- _RECORD EXTRACTS_
------------------------------

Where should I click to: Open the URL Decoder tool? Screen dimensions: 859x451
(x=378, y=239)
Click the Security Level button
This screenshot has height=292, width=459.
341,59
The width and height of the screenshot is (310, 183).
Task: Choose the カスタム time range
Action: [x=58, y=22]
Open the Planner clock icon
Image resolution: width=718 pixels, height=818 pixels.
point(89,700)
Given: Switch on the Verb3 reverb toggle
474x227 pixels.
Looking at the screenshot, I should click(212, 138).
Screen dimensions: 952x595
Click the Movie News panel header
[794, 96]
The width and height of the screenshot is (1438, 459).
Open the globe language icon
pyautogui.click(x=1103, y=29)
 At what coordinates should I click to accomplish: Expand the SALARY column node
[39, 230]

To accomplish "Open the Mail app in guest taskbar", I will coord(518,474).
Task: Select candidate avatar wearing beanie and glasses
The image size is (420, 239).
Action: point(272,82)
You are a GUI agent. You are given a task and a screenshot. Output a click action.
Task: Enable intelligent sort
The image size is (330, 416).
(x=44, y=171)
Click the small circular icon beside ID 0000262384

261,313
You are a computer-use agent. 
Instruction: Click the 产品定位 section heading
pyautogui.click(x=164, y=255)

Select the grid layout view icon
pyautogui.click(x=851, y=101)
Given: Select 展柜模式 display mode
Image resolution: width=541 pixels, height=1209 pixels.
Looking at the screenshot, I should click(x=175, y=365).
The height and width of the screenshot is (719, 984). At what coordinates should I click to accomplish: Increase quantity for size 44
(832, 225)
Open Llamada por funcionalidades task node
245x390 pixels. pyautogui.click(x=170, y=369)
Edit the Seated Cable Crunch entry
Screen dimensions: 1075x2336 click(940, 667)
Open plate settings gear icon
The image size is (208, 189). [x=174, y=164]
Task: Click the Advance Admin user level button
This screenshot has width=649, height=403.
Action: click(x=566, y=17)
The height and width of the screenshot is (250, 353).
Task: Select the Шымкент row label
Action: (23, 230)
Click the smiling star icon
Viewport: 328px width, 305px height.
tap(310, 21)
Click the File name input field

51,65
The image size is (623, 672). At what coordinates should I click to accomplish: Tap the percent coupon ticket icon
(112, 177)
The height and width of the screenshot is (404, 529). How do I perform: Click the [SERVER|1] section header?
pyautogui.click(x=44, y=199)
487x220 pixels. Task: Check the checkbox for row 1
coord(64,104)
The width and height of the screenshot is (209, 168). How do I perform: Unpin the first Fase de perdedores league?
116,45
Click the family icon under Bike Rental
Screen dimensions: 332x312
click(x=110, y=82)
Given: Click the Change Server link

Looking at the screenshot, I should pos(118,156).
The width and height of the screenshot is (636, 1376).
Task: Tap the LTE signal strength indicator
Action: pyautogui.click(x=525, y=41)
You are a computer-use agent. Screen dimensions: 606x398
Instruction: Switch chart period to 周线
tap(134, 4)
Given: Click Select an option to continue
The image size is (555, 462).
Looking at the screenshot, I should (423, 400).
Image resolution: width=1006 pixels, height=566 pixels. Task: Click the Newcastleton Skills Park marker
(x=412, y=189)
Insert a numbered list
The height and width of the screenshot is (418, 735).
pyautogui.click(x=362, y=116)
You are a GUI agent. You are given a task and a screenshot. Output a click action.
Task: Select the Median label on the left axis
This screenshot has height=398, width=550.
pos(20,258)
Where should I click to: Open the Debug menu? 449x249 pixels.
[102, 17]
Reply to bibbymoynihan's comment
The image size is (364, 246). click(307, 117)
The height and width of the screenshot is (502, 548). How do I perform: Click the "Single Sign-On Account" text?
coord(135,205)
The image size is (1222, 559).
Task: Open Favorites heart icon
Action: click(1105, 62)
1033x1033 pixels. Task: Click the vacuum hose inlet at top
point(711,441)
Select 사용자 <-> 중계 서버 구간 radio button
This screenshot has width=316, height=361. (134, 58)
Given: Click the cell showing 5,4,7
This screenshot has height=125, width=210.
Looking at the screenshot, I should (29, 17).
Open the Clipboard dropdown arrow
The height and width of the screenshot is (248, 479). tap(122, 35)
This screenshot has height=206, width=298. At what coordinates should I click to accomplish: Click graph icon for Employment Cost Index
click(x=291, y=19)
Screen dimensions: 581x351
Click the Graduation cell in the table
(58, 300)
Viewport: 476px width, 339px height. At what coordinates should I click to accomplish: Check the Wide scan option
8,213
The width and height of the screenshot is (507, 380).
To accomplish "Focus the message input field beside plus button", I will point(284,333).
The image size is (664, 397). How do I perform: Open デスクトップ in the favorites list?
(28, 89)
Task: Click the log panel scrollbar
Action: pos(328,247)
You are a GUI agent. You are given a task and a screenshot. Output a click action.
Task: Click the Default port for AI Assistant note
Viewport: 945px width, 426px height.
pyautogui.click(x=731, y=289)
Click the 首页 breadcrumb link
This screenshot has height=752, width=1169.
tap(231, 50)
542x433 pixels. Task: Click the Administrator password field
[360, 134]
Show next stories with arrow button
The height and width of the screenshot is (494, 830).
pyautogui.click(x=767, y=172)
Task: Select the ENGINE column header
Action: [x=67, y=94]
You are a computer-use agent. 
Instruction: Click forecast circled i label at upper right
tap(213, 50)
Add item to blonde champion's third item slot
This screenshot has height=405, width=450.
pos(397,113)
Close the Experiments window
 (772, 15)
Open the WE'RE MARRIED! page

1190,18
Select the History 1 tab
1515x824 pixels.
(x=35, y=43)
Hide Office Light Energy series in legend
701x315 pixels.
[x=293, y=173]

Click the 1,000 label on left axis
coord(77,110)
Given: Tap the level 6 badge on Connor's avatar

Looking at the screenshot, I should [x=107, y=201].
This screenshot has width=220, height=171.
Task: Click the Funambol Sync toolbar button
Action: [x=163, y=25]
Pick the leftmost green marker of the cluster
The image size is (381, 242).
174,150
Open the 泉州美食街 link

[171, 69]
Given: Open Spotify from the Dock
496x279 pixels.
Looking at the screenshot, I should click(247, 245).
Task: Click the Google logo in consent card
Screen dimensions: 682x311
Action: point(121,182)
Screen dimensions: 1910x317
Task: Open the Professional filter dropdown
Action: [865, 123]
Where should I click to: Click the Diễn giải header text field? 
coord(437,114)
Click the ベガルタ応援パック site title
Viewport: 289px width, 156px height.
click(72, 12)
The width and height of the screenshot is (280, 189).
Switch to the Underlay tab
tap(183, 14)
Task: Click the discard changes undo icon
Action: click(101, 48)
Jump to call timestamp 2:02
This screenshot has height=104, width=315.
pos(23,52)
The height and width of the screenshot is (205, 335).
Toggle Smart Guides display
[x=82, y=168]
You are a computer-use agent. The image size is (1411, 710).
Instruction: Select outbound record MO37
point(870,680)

------------------------------

- _WORK TASK_
Your response must consist of every line above, reproduced exactly.

- _ANSWER TO THE EXERCISE_
Where should I click to: Open the URL Decoder tool? Screen dimensions: 859x451
(x=378, y=239)
Click the Security Level button
This screenshot has height=292, width=459.
341,59
The width and height of the screenshot is (310, 183).
Task: Choose the カスタム time range
Action: [x=58, y=22]
Open the Planner clock icon
Image resolution: width=718 pixels, height=818 pixels.
point(89,700)
Given: Switch on the Verb3 reverb toggle
474x227 pixels.
Looking at the screenshot, I should click(212, 138).
Screen dimensions: 952x595
Click the Movie News panel header
[794, 96]
The width and height of the screenshot is (1438, 459).
Open the globe language icon
pyautogui.click(x=1103, y=29)
 At what coordinates should I click to accomplish: Expand the SALARY column node
[39, 230]

To accomplish "Open the Mail app in guest taskbar", I will coord(518,474).
Task: Select candidate avatar wearing beanie and glasses
The image size is (420, 239).
Action: point(272,82)
You are a GUI agent. You are given a task and a screenshot. Output a click action.
Task: Enable intelligent sort
The image size is (330, 416).
(x=44, y=171)
Click the small circular icon beside ID 0000262384

261,313
You are a computer-use agent. 
Instruction: Click the 产品定位 section heading
pyautogui.click(x=164, y=255)

Select the grid layout view icon
pyautogui.click(x=851, y=101)
Given: Select 展柜模式 display mode
Image resolution: width=541 pixels, height=1209 pixels.
Looking at the screenshot, I should click(x=175, y=365).
The height and width of the screenshot is (719, 984). At what coordinates should I click to accomplish: Increase quantity for size 44
(832, 225)
Open Llamada por funcionalidades task node
245x390 pixels. pyautogui.click(x=170, y=369)
Edit the Seated Cable Crunch entry
Screen dimensions: 1075x2336 click(940, 667)
Open plate settings gear icon
The image size is (208, 189). [x=174, y=164]
Task: Click the Advance Admin user level button
This screenshot has width=649, height=403.
Action: click(x=566, y=17)
The height and width of the screenshot is (250, 353).
Task: Select the Шымкент row label
Action: (23, 230)
Click the smiling star icon
Viewport: 328px width, 305px height.
tap(310, 21)
Click the File name input field

51,65
The image size is (623, 672). At what coordinates should I click to accomplish: Tap the percent coupon ticket icon
(112, 177)
The height and width of the screenshot is (404, 529). How do I perform: Click the [SERVER|1] section header?
pyautogui.click(x=44, y=199)
487x220 pixels. Task: Check the checkbox for row 1
coord(64,104)
The width and height of the screenshot is (209, 168). How do I perform: Unpin the first Fase de perdedores league?
116,45
Click the family icon under Bike Rental
Screen dimensions: 332x312
click(x=110, y=82)
Given: Click the Change Server link

Looking at the screenshot, I should pos(118,156).
The width and height of the screenshot is (636, 1376).
Task: Tap the LTE signal strength indicator
Action: pyautogui.click(x=525, y=41)
You are a computer-use agent. Screen dimensions: 606x398
Instruction: Switch chart period to 周线
tap(134, 4)
Given: Click Select an option to continue
The image size is (555, 462).
Looking at the screenshot, I should (423, 400).
Image resolution: width=1006 pixels, height=566 pixels. Task: Click the Newcastleton Skills Park marker
(x=412, y=189)
Insert a numbered list
The height and width of the screenshot is (418, 735).
pyautogui.click(x=362, y=116)
You are a GUI agent. You are given a task and a screenshot. Output a click action.
Task: Select the Median label on the left axis
This screenshot has height=398, width=550.
pos(20,258)
Where should I click to: Open the Debug menu? 449x249 pixels.
[102, 17]
Reply to bibbymoynihan's comment
The image size is (364, 246). click(307, 117)
The height and width of the screenshot is (502, 548). How do I perform: Click the "Single Sign-On Account" text?
coord(135,205)
The image size is (1222, 559).
Task: Open Favorites heart icon
Action: click(1105, 62)
1033x1033 pixels. Task: Click the vacuum hose inlet at top
point(711,441)
Select 사용자 <-> 중계 서버 구간 radio button
This screenshot has width=316, height=361. (134, 58)
Given: Click the cell showing 5,4,7
This screenshot has height=125, width=210.
Looking at the screenshot, I should (29, 17).
Open the Clipboard dropdown arrow
The height and width of the screenshot is (248, 479). tap(122, 35)
This screenshot has height=206, width=298. At what coordinates should I click to accomplish: Click graph icon for Employment Cost Index
click(x=291, y=19)
Screen dimensions: 581x351
Click the Graduation cell in the table
(58, 300)
Viewport: 476px width, 339px height. At what coordinates should I click to accomplish: Check the Wide scan option
8,213
The width and height of the screenshot is (507, 380).
To accomplish "Focus the message input field beside plus button", I will point(284,333).
The image size is (664, 397). How do I perform: Open デスクトップ in the favorites list?
(28, 89)
Task: Click the log panel scrollbar
Action: pos(328,247)
You are a GUI agent. You are given a task and a screenshot. Output a click action.
Task: Click the Default port for AI Assistant note
Viewport: 945px width, 426px height.
pyautogui.click(x=731, y=289)
Click the 首页 breadcrumb link
This screenshot has height=752, width=1169.
tap(231, 50)
542x433 pixels. Task: Click the Administrator password field
[360, 134]
Show next stories with arrow button
The height and width of the screenshot is (494, 830).
pyautogui.click(x=767, y=172)
Task: Select the ENGINE column header
Action: [x=67, y=94]
You are a computer-use agent. 
Instruction: Click forecast circled i label at upper right
tap(213, 50)
Add item to blonde champion's third item slot
This screenshot has height=405, width=450.
pos(397,113)
Close the Experiments window
 (772, 15)
Open the WE'RE MARRIED! page

1190,18
Select the History 1 tab
1515x824 pixels.
(x=35, y=43)
Hide Office Light Energy series in legend
701x315 pixels.
[x=293, y=173]

Click the 1,000 label on left axis
coord(77,110)
Given: Tap the level 6 badge on Connor's avatar

Looking at the screenshot, I should [x=107, y=201].
This screenshot has width=220, height=171.
Task: Click the Funambol Sync toolbar button
Action: [x=163, y=25]
Pick the leftmost green marker of the cluster
The image size is (381, 242).
174,150
Open the 泉州美食街 link

[171, 69]
Given: Open Spotify from the Dock
496x279 pixels.
Looking at the screenshot, I should click(247, 245).
Task: Click the Google logo in consent card
Screen dimensions: 682x311
Action: point(121,182)
Screen dimensions: 1910x317
Task: Open the Professional filter dropdown
Action: [865, 123]
Where should I click to: Click the Diễn giải header text field? 
coord(437,114)
Click the ベガルタ応援パック site title
Viewport: 289px width, 156px height.
click(72, 12)
The width and height of the screenshot is (280, 189).
Switch to the Underlay tab
tap(183, 14)
Task: Click the discard changes undo icon
Action: click(101, 48)
Jump to call timestamp 2:02
This screenshot has height=104, width=315.
pos(23,52)
The height and width of the screenshot is (205, 335).
Toggle Smart Guides display
[x=82, y=168]
You are a computer-use agent. The image size is (1411, 710).
Instruction: Select outbound record MO37
point(870,680)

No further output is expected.